◆ Extracted text
[start]

I am actually pretty proud of myself because although I have traveled before, I've always traveled with the help of someone else. Either someone was consulted in my packing, or did the online check in for me, or dropped me off at the airport. This time I had to do the whole thing myself. And I did it! I always find myself getting very nervous before I fly, because all the preparations leading up to the flying are kind of a mystery to me. But now I am fine.
It's a bit strange being home. I am sitting on my boyfriend's bed while he's at work today. I have spent a lot of time here, and I am very comfortable in his house. Old routines are so easy to fall back into, you know? I know where things are, my body remembers the way I always sit in his car, I remember how everything works. I have history here. I haven't had any in London yet, so everything feels kinda of new, still.
It's also nice to have someone take care of me sometimes. Someone ELSE to make dinner every now and then, or to pick me up when it's freezing and rainy. I have come to love being on my own in London, actually. I love that my schedule is entirely up to me, that I am not beholden to anyone else. I've embraced that independence as much as I can, on a budget. ;) But god, it is so nice to come back and know that every night there is a comfortable bed with a hot boy in it waiting for me. It's wonderful to know that I have many years of history with friends here, and that they all want to see me so badly that they've been emailing me for the last two weeks, asking if I was home yet. It's nice to have others involved in my life, making demands on my time. The only thing I have that demands my time back in London is school (and it makes some SERIOUS demands, let me tell you...)
It is sunny out today. I haven't seen the sun in over a week. It feels amazing. And novel. I can go outside without layers of clothing under a sweater, under a jacket with a hat, a scarf, and gloves. It feels weird, but good, to be home. "Home".

[end]

◆ Complete the following
**1)** Answer these questions about the blog post.
(a) In what three ways did someone else help the writer on earlier trips?
(b) Whose bed is the writer sitting on while writing?
(c) How long has it been since the writer last saw the sun?
**2)** Copy out the blog post word for word, starting at "I am actually" and stopping after "of new, still.".

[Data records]
[start]

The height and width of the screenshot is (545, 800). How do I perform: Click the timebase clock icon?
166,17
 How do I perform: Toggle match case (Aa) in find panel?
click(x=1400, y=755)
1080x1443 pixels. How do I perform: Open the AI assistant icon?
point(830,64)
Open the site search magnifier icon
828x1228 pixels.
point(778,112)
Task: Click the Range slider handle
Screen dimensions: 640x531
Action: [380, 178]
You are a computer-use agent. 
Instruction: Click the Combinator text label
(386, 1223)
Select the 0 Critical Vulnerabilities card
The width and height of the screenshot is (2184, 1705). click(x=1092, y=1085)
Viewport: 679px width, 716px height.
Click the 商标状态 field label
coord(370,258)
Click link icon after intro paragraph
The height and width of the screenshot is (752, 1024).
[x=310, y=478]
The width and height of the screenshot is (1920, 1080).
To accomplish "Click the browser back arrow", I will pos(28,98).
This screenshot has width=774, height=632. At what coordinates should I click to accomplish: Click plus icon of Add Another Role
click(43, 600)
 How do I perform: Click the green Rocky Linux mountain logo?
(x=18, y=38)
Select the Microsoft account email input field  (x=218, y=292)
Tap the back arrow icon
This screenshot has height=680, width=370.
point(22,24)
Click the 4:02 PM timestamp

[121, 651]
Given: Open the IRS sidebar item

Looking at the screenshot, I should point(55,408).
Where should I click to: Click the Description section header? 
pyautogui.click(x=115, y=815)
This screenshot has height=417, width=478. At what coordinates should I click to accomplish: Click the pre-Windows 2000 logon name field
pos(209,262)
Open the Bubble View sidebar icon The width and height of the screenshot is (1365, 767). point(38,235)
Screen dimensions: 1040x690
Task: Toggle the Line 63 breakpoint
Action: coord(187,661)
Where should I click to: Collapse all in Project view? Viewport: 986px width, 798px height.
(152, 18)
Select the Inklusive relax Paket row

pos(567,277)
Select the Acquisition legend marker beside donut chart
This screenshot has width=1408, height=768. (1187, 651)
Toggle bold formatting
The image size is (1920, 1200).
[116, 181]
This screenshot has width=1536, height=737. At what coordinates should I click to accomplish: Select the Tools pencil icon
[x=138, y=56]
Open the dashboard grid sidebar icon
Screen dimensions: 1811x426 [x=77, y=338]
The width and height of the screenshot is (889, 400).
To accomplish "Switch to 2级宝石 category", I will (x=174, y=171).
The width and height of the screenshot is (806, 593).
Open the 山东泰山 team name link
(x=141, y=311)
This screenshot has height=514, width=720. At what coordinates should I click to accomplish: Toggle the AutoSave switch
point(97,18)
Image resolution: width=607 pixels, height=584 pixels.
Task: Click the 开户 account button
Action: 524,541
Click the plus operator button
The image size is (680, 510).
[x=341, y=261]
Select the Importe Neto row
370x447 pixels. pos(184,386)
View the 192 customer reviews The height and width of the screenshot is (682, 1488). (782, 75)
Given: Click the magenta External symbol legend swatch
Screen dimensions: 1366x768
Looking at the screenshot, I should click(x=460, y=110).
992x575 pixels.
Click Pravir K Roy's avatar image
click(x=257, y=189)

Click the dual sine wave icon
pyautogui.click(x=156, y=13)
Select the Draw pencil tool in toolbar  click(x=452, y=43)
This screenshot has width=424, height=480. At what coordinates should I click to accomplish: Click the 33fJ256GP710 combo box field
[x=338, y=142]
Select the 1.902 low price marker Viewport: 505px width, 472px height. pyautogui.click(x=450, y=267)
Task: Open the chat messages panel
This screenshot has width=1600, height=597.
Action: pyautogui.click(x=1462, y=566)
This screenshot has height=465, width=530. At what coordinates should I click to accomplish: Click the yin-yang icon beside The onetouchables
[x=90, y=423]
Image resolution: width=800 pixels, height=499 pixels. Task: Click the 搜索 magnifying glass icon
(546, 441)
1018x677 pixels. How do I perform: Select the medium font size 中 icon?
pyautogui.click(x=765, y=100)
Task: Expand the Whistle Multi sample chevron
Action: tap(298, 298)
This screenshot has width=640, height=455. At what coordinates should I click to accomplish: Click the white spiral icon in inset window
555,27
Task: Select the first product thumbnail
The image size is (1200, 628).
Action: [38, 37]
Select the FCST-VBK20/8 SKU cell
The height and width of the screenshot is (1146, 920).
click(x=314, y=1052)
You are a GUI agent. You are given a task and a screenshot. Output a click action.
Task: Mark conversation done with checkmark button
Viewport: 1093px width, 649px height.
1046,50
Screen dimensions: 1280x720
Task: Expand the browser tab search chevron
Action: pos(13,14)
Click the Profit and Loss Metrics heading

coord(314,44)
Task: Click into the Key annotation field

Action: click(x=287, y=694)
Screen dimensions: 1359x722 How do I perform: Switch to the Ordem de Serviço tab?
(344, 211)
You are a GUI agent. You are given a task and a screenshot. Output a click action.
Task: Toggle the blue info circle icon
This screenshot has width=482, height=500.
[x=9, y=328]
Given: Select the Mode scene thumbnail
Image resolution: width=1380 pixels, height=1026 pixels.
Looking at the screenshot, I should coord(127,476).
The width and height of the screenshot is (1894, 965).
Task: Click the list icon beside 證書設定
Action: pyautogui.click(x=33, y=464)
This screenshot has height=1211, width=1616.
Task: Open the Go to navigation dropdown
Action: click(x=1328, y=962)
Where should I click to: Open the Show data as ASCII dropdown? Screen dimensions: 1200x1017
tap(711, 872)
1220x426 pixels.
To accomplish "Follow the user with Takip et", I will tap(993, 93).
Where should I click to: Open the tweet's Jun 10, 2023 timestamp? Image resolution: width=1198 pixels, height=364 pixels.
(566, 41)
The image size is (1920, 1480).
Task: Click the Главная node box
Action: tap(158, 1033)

[end]

◆ Solution list
**1)**
(a) Someone was consulted in the packing, did the online check-in, or dropped the writer off at the airport.
(b) The writer's boyfriend's bed.
(c) Over a week.

**2)**
I am actually pretty proud of myself because although I have traveled before, I've always traveled with the help of someone else. Either someone was consulted in my packing, or did the online check in for me, or dropped me off at the airport. This time I had to do the whole thing myself. And I did it! I always find myself getting very nervous before I fly, because all the preparations leading up to the flying are kind of a mystery to me. But now I am fine.
It's a bit strange being home. I am sitting on my boyfriend's bed while he's at work today. I have spent a lot of time here, and I am very comfortable in his house. Old routines are so easy to fall back into, you know? I know where things are, my body remembers the way I always sit in his car, I remember how everything works. I have history here. I haven't had any in London yet, so everything feels kinda of new, still.